Выбранный отрывок:
▼
Национальный вопрос в России

  
   Теперь мы могли бы кончить нашу речь. Но было бы странно, если бы мы не сказали хоть несколько слов о названной выше книге нашего противника; ведь в этой книге высказана та основная мысль, или, лучше, то основное настроение, которое побудило автора к спору и к тому, что он, наконец, схватился и за Рюккерта.
   Источником всего дела, очевидно, была мысль о соединении церквей. Сильнейшее препятствие к такому соединению автор усмотрел в "национальной исключительности", которой будто бы заражены наши образованные и управляющее классы. Нужно было бороться с этим направлением, разрушать всякую веру в самобытные начала русской жизни. Но сильнейшей поддержкой этой веры оказалась литературная школа славянофилов, к которой причислял себя и сам автор. Нужно было отказаться от этой школы и употребить всякие усилия, чтобы уронить ее значение. Но наибольшим успехом из славянофильских писателей пользовалась книга Данилевского. Нужно было, сколько возможно, подорвать авторитет этой книги. Так мы и дошли до Рюккерта.
   Вот цели "Национального вопроса", его внутренняя логика, сводящая все дело к отрицательной, или, пожалуй, порицательной задаче. Очевидно, это путь не прямой, и притом очень опасный. Мы часто забываем, что, как говорит пословица, чужими грехами свят не будешь. Пусть наши противники чернее сажи; из этого не следует еще, что мы сами очень белы, и что наше дело правое. Положительный и твердый путь, который предлежал нашему автору, казалось бы, был ясен. Именно, можно было пытаться идти дальше славянофильства, ничуть не отвергая начал этой школы, а только доказывая, что последовательное их развитие ведет к той же мысли - к соединению церквей. Разве славянофилы были против соединения? Они только утверждали, что западное христианство должно преклониться перед восточным, тогда как наш автор склонен думать наоборот, что Восток должен смириться перед Западом.
   Вначале наш автор и шел по верному пути, то есть полагал славянофильство в основание своих соображений. Но потом дело приняло тот оборот, который мы указали. К удивлению, он поместил в своей книге, в начале, и те статьи, которые писаны еще в славянофильском духе, тогда как вся остальная книга состоит сплошь из полемики против старых и новых славянофилов. Отсюда произошло множество противоречий.
   Так, например, сперва автор говорил: "Восточный вопрос есть спор первого, западного Рима со вторым, восточным Римом, политическое представительство которого еще в XV веке перешло к третьему Риму - России.
▲
Задание A:
Замените в записях элементов интерфейса «email title» на «message title» и приведите все записи целиком, не включая изображения.

Записи элементов интерфейса:
▼
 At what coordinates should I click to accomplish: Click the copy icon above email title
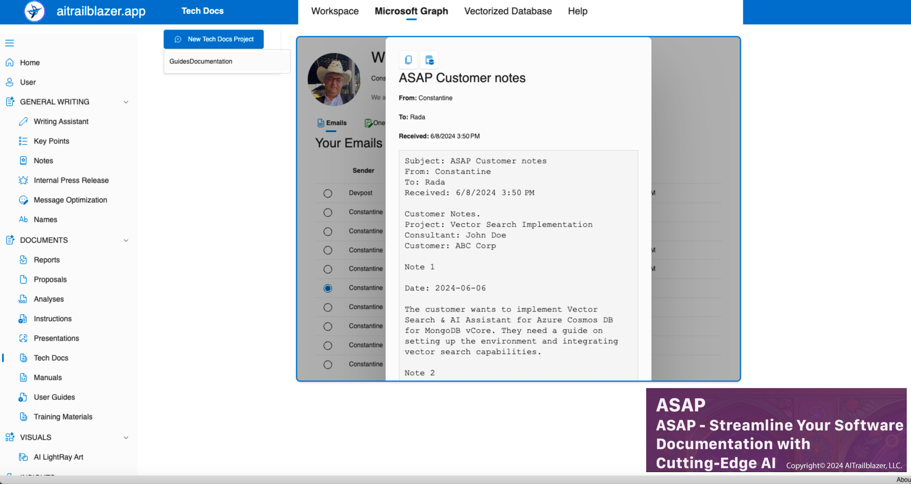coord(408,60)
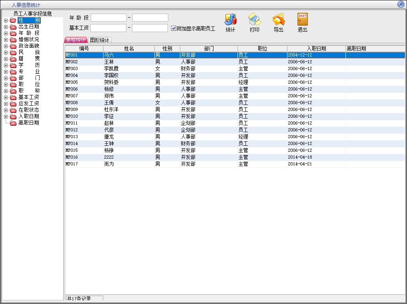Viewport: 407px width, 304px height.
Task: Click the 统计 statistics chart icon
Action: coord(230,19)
▲
Задание B:
Выведите без изменений часть отрывка о национальном вопросе в России: от слов «Так, например, сперва» до слов «Риму - России.» включительно.

Ответ A:
 At what coordinates should I click to accomplish: Click the copy icon above message title
coord(408,60)
Viewport: 407px width, 304px height.
Task: Click the 统计 statistics chart icon
Action: coord(230,19)

Ответ B:
Так, например, сперва автор говорил: "Восточный вопрос есть спор первого, западного Рима со вторым, восточным Римом, политическое представительство которого еще в XV веке перешло к третьему Риму - России.